Source passage Block Start
Looking at alternatives to landfilling
With room for our rubbish running out we think extending the Landfill is the best way forward to manage our waste, but we are testing this assumption by looking at what alternatives are around.
We’ve had some lively debates with the community around these different technologies so though it might be handy to summarise them here for you.
The relatively small size of Wellington and our typography gives us particular challenges when looking into these alternatives. Click here for more information on all alternatives
Conventional (mass burn) incineration Click for further information
This option, which processes waste in a modern incinerator, has provoked quite a bit of discussion during our conversations.
The incinerators typically burn 250,000 tonnes or more of waste per year, and generate energy for heat or power. The Southern Landfill currently only receives about 75,000 of suitable waste per year which could create challenges with a higher relative cost of managing emissions and running the plant.
Issues and costs relate to the amount of waste required possibly impacting waste minimisation measures, the disposal of residual ash, managing emissions, and the disposal of unsuitable materials.
There are no current examples in New Zealand although a plant has been proposed for Hokitika. These methods are common in Asia, Europe, the UK and North America – all using large-scale incinerators.
Advanced thermal treatment Click for further information
This covers a range of technologies including pyrolysis and gasification to achieve thermal conversion of organic materials. Depending on conditions useable outputs include energy, Syngas, Tar/Oil for further refining and others.
Issues and costs relate to pre-sorting the waste, disposal of ash residue, managing emissions and the disposal of unsuitable materials.
There are no examples in New Zealand although trials have been completed for single waste streams (e.g. waste timber) but not general waste. These methods are used in the rest of the world but mostly for specific waste streams (e.g. tyres or wood waste).
Mechanical heat treatment Click for further information
Mechanical heat treatment combines mechanical sorting and heat treatment technologies to maximise the recovery of recyclable, usable material from general waste and processing the remaining waste.
Issues and costs relate to pre-sorting the waste, removal and disposal of recyclable, usable material, costs of disposing of unsuitable materials, and disposing of the output including low quality recyclable material, and stabilised organic material.
There are no examples in operation in New Zealand. There are examples in Australia but the final product is currently landfilled due to environmental regulations in some states. This method is also used in the United Kingdom.
Mechanical biological treatment Click for further information
Mechanical biological treatment is a generic term for an integrated system comprising several mechanical and biological processes which might include removal of recyclable materials, biological reduction of the biodegradable portion using anaerobic digestion and/or aerobic composting.
Issues and costs relate to a material recovery facility to remove unsuitable materials and their disposal, costs of disposing of the output including low quality recyclable material, and stabilised organic material.
There are no examples in operation in New Zealand. These methods are used in Australia New South Wales, Queensland and Western Australia, but in some states the final product is landfilled due to environmental regulations. There are many examples elsewhere in the world – in particular in Europe.
Source passage Block End
Raw data Block Start
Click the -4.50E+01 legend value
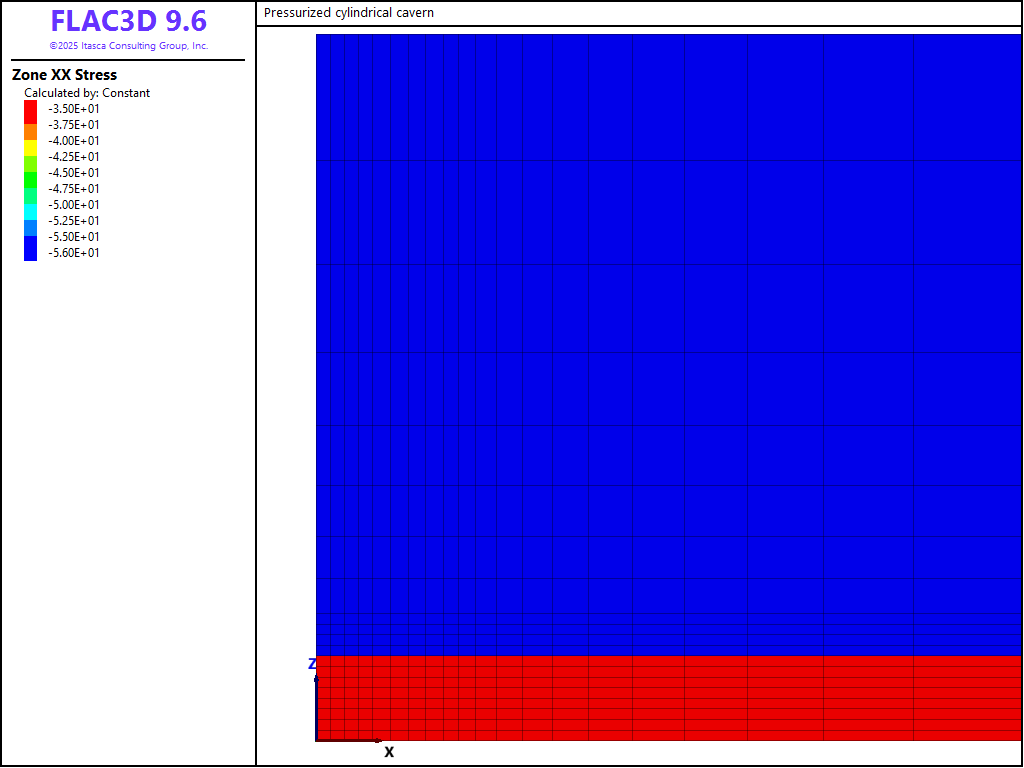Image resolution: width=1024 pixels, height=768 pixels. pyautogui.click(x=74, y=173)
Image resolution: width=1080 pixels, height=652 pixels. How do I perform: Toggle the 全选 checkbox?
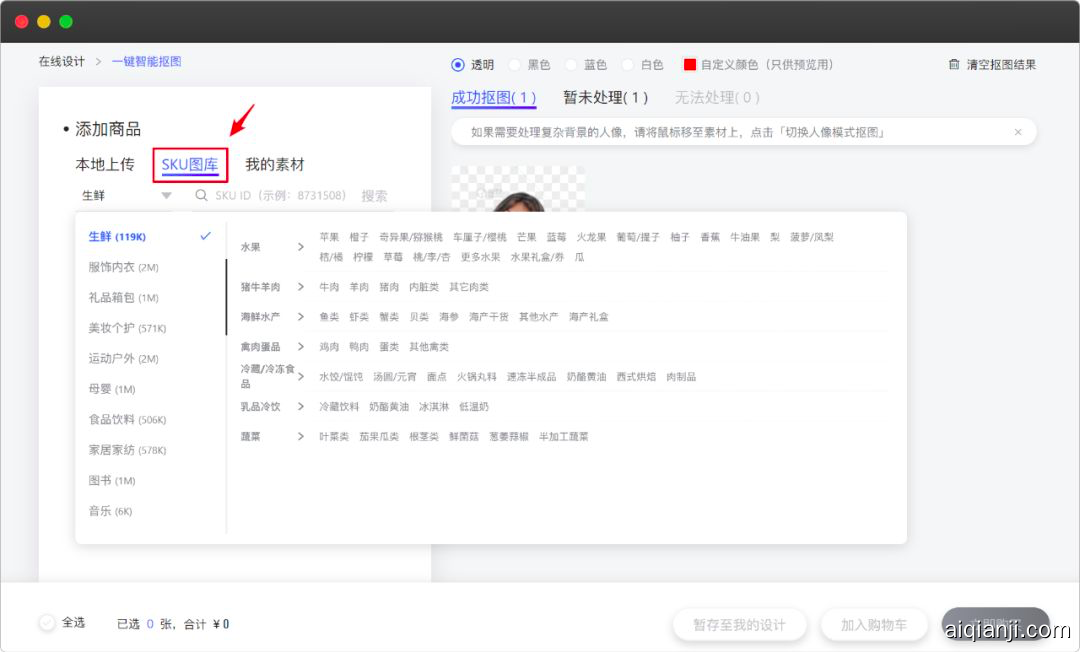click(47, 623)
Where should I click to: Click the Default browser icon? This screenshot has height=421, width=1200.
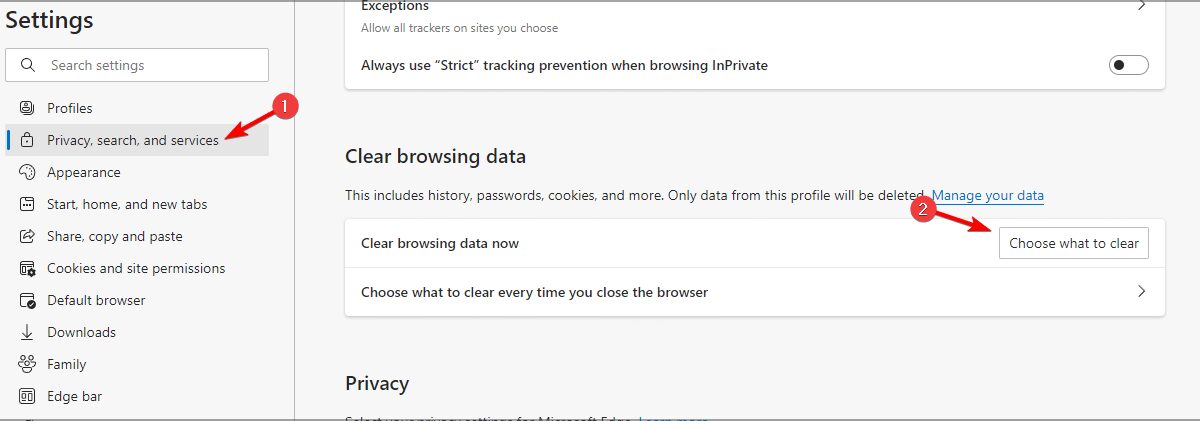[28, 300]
Raw data Block End
Raw data Block Start
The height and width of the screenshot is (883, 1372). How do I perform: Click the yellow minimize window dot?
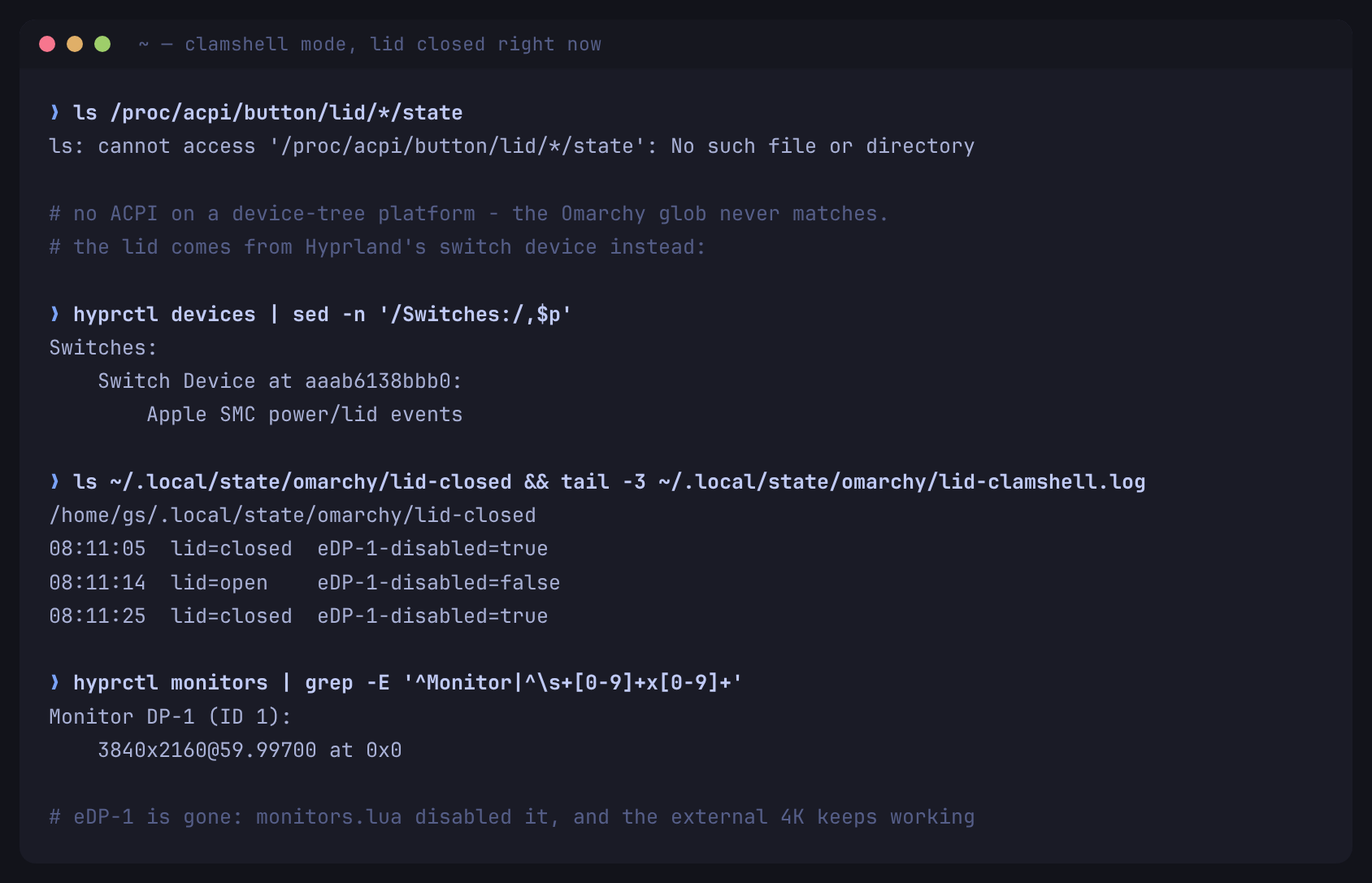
Raw data Block End
What you are asked to do: In the passage on alternatives to landfilling, where in New Zealand has a conventional incineration plant been proposed?

Finished task: Hokitika.